Crise interne à Pastef : la mairie de Ziguinchor au cœur des rivalités

À Ziguinchor, les tensions longtemps contenues au sein de Pastef éclatent désormais publiquement. Deux figures locales, le maire Djibril Sonko et son adjoint Bassirou Coly, s’affrontent pour le contrôle de la ville, une situation qui préoccupe jusqu’à la direction nationale du parti d’Ousmane Sonko.
Dans le bastion historique du leader du Pastef, la crise prend une ampleur politique majeure. Sous les appels à l’unité, les divisions s’aggravent et compromettent les efforts de consolidation du parti dans le sud du Sénégal. L’étincelle est venue d’une réunion politique à Soucoupapaye, initialement destinée à remobiliser les troupes en vue des prochains scrutins. Rapidement, l’événement a dérivé de son objectif premier.
Avec la présence de cadres nationaux comme Toussaint Manga et le professeur Alassane Diédhiou, les interventions ont mis en lumière une rivalité ouverte entre deux camps. D’un côté, les soutiens du maire mettent en avant son bilan et sa légitimité. De l’autre, une aile menée par Bassirou Coly réclame un changement et envisage de se présenter à la mairie lors des prochaines élections locales.
Une unité de façade de plus en plus fragile
Le conflit s’est cristallisé autour du contrôle de la mairie de Ziguinchor. Lors des échanges, Bassirou Coly a exprimé clairement ses ambitions, tout en affirmant qu’il respecterait la décision finale du parti. En réponse, Djibril Sonko a défendu son bilan et son engagement, rejetant les critiques sans nommer directement ses adversaires, insistant sur la nécessité de ne pas entraver le développement de la commune.
Ces prises de parole publiques ont agi comme un révélateur. Depuis plusieurs mois, des tensions sourdes parcouraient les instances locales du parti. Aujourd’hui, elles s’étalent au grand jour, nourries par des rivalités personnelles et des ambitions politiques concurrentes.

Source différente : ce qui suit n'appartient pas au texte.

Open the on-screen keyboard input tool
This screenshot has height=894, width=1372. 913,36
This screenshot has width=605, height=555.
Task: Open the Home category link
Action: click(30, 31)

De nombreux militants jugent cette situation alarmante. Alors que Pastef tente de renforcer son ancrage dans son fief symbolique, ces divisions internes menacent d’affaiblir la dynamique en cours. L’enjeu dépasse la seule mairie de Ziguinchor : cette ville est un symbole dans la carrière d’Ousmane Sonko et un indicateur de la solidité du parti dans le sud.
Certains responsables locaux tirent la sonnette d’alarme sur les conséquences d’une éventuelle défaite dans cette commune stratégique. Perdre Ziguinchor enverrait un mauvais signal à l’approche de la présidentielle de 2029, alors que les locales de 2027 constituent une épreuve décisive. Face aux tensions croissantes, des appels à la discipline et à l’unité se multiplient, mais les rivalités persistent sur le terrain, de plus en plus exposées.